Required tasks:
[a] Reproduce the portion of the news passage on the Bikers for Trump event and the Women's March between "Planning started fewer" and "of the march.)", inclusive.
[b] Extend the news passage on the Bikers for Trump event and the Women's March with the paragraphs that would follow its final sentence.

Excerpted passage:
# # # # #

For about two hours, Bikers for Trump blared twangy southern rock from a stage near Judiciary Square, showing support for the new president as participants in the Women’s March made their way back home from the Mall.

Only a few dozen people hung around the area for the event. Among them were several anti-Trump activists who waved signs and danced gleefully, encouraging Trump backers to join them, but to no avail.

“Y’all ain’t partying, and this is your celebration,” said Brittni Smith, 23, a nurse from Miami who wore one button depicting Trump as a clown and another that said “Black Lives Matter.”

Asked whether her goal was to antagonize Trump supporters, she said actually wanted to show unity.

“We’re together, we’re all people, and we can all get along,” Smith said.

Bernadette Luke, 43, an administrator for the pro-Trump group, had similar thoughts in mind.

“We don’t mind protesters,” she said. “Everyone is entitled to that. We’re here to unite people.”

Luke said her group allowed an anti-Trump demonstrator to take the stage and speak his mind earlier that day.

“We’re here celebrating the First Amendment,” she said.

Women’s March on Washington

Planning started fewer than three months ago from the home of a grandmother in Hawaii in the wake of the unexpected election results. Now, on President Trump’s first full day in office, the Women’s March on Washington is here — and it’s expected to be massive and the biggest demonstration tied to the Trump inauguration.

Upward of 500,000 women are expected to gather near the Capitol on the intersection of Independence Avenue and Third Street SW this morning. (Here’s a bit more about the origins of the march.)

The march is broadly about a demand for equal rights for women after the Democratic Party’s Hillary Clinton, the first woman nominated for president by a major party, was defeated in the November election. But in recent weeks, the march’s organizers have defined it with a progressively liberal agenda and signed on groups like Planned Parenthood as co-sponsors. The platform calls for ending violence against women, workers’ rights, reproductive rights, environmental justice, immigrant rights and more.

# # # # #

Record excerpts:
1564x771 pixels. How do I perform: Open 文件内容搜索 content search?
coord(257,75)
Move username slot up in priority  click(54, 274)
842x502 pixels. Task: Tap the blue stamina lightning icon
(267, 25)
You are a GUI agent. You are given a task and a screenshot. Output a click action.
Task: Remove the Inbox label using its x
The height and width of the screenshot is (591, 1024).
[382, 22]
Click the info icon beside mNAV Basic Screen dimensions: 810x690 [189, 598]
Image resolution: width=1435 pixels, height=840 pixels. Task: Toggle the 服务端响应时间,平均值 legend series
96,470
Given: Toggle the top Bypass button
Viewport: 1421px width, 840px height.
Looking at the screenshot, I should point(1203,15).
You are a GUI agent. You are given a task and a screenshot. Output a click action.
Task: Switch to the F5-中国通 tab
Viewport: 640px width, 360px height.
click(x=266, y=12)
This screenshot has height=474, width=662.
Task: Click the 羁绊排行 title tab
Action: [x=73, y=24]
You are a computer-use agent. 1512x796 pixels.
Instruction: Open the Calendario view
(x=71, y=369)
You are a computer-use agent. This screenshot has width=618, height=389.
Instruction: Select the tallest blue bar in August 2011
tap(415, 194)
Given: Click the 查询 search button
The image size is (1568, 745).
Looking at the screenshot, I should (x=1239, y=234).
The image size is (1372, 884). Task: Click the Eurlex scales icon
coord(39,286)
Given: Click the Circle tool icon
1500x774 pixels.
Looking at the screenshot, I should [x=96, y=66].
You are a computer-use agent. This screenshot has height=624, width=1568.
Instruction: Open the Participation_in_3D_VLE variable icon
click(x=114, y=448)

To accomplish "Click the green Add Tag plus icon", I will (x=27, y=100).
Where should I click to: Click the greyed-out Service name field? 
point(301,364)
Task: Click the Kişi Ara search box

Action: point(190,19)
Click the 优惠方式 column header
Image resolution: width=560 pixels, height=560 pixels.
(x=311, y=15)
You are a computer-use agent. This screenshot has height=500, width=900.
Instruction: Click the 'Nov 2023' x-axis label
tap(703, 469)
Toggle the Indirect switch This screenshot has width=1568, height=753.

# # # # #

Results for each task:
[a]
Planning started fewer than three months ago from the home of a grandmother in Hawaii in the wake of the unexpected election results. Now, on President Trump’s first full day in office, the Women’s March on Washington is here — and it’s expected to be massive and the biggest demonstration tied to the Trump inauguration.

Upward of 500,000 women are expected to gather near the Capitol on the intersection of Independence Avenue and Third Street SW this morning. (Here’s a bit more about the origins of the march.)

[b]
The inclusion of reproductive rights in the platform has angered antiabortion activists, who feel that they too are feminists and this march now excludes. Many antiabortion activists still plan to attend the march to participate and make their stances on abortion clear. (Read more about the debate of whether there is a place for antiabortion women in the Women’s March here.)

The planning of the march highlighted many rifts within the feminist movement. Still, march organizers say this is intended to be a positive, forward looking march. And there will be scores of celebrities to mark the occasion. Janelle Monáe will perform, Scarlett Johansson and Ashley Judd will make appearances. And activists Angela Davis and Michael Moore and D.C. Mayor Muriel E. Bowser (D) will also be speaking. (Find the full list of speakers here.)

And before you head over make sure to read our rundown of all the logistics you need to know.

The rally will run until about 1:15, and after that, the participants will begin marching west to The Ellipse park, just south of the White House.